Tuesday, May 23, 2017
Miguel Sano Could Really Make This Work
There's a couple of different scenarios at play with it comes to Sano. He's easily defined as a three true outcomes player (Strikeout, Walk, or Home Run). Sano also is flirting with sustainability when it comes to BABIP (Batting average on balls in play...note: HRs are excluded). So, when looking at those two scenarios, the question becomes how much should we believe in his current .319/.439/.638 slash line?
In answering that question, we can present the notion that it's both a mirage and sustainable at the same time. When the dust settles in 2017, I think it'd be foolish to expect Miguel Sano to hit above .300, he simply strikes out far too often for that to happen. However, he's not a tradition three true outcomes batter in that he absolutely crushes the baseball.
Let's look at what the numbers tell us. 34.5% of the time in 2017, Miguel Sano is striking out. That is the 5th worst percentage in the big leagues, and behind a group that includes Keon Broxton, Joey Gallo, Chris Davis, and Byron Buxton. On the flip side, Sano walks a ridiculous 17.5% of the time, good enough for third best in the big leagues. In generating free passes, he is able to even out, and sustain his on base percentage, even before looking at what happens when he makes contact.
It's in that contact that things get interesting as well. As of May 23, Sano has generated 82 batted ball events, or balls in play. 43 of those have been hit at 98 mph or more. His 98.2 mph average exit velocity leads the big leagues, and is nearly 4 mph above the Yankees Aaron Judge. Breaking down the 43 balls put in play above 98 mph, Sano has generated 32 hits and barreled 20 balls (5th most in MLB). To summarize, and as I wrote on May 1, Miguel Sano is crushing the ball.
So, is it a problem that Sano strikes out in nearly one third of his plate appearances? Sure, it's not ideal. Is it likely that the Twins 3rd basemen is going to sustain a .439 BABIP and continue to bat above .300? No, probably not. What is with noting however, is that the results are a by-product of an approach that has Sano swinging with all he has in virtually every plate appearance.

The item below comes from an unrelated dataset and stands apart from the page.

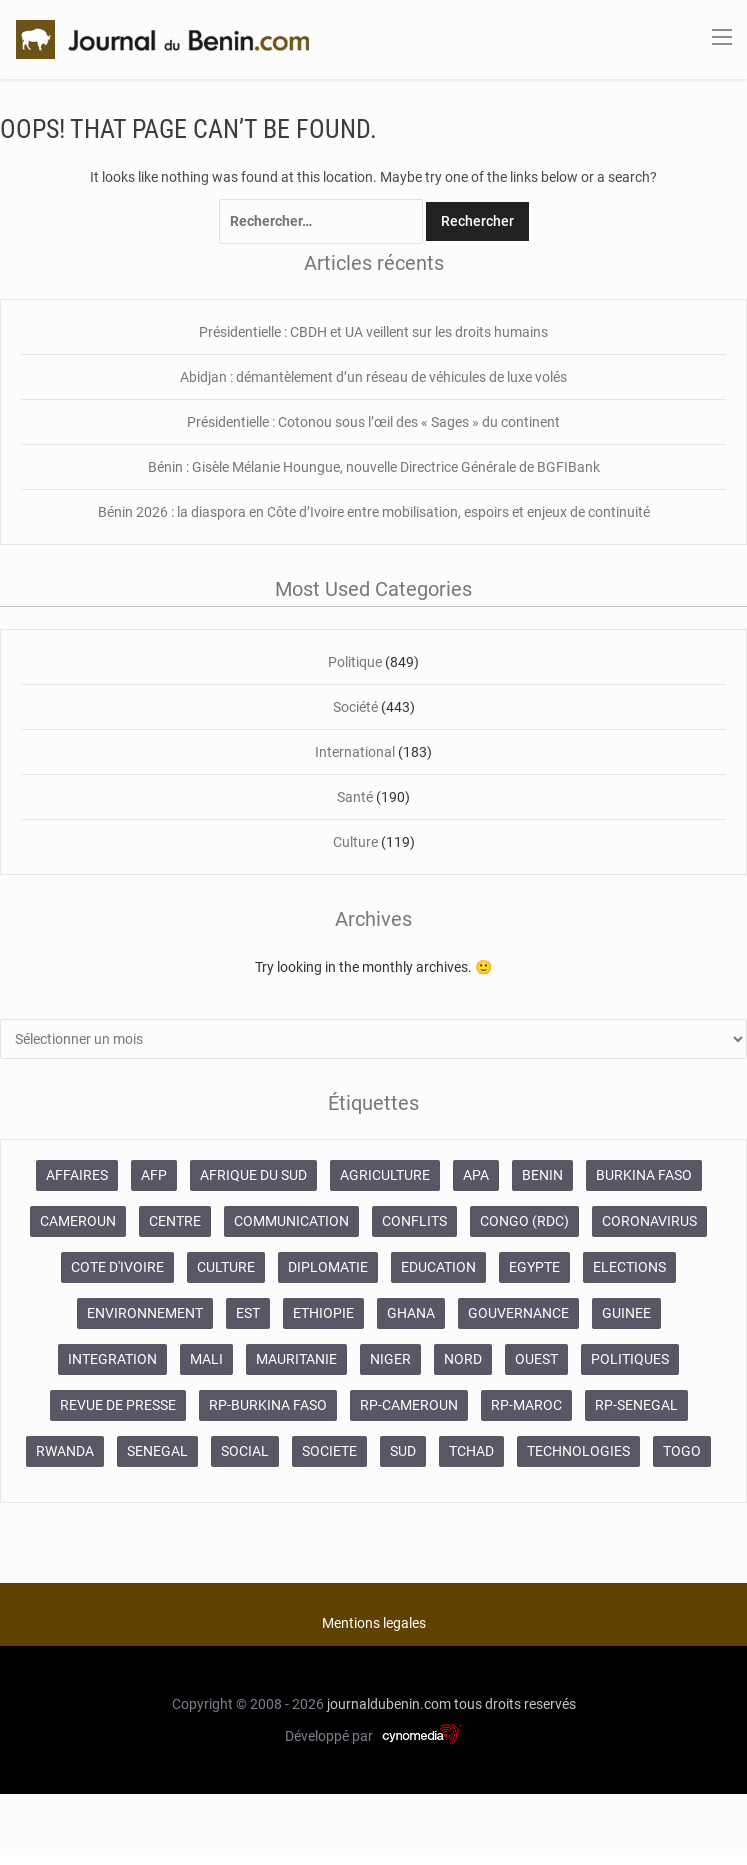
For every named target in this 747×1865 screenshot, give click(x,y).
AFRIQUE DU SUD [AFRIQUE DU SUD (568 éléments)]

Production for Sano is a result of consistent hard contact. He has generated hard contact 52.4% of the time (1st in MLB) while making soft contact just 3.7% of the time (lowest in MLB by nearly 5%). Those numbers suggest that while his BABIP will flatten out (and his average will follow suit) the decline will not nearly be as stark as it would be in a different scenario. Realistically, the decline for Sano will come more from a lack of swing power on his own accord, as opposed to the numbers normalizing from an inflated level.
Just two months into the season, it's hard to suggest that Miguel Sano is going to be consistently able to swing as hard in September as he is right now. His legs, torso, and upper body will undoubtedly go through wear and tear as the season goes on and it'll be worth monitoring to see if his swing loses oomph because of it. Should things stay consistent though, Miguel Sano is going to consistently experience inflated BABIP numbers, and will remain a non-traditional three true outcomes player because of the quality of the balls being put in play.
Until Sano is consistently fooled on pitches, or can no longer catch up to heat, he's going to get the upper hand on opposing pitchers every time the ball hits his bat. The results are there to prove that, and while they'll level off some, we aren't watching Adam Dunn even in his prime here.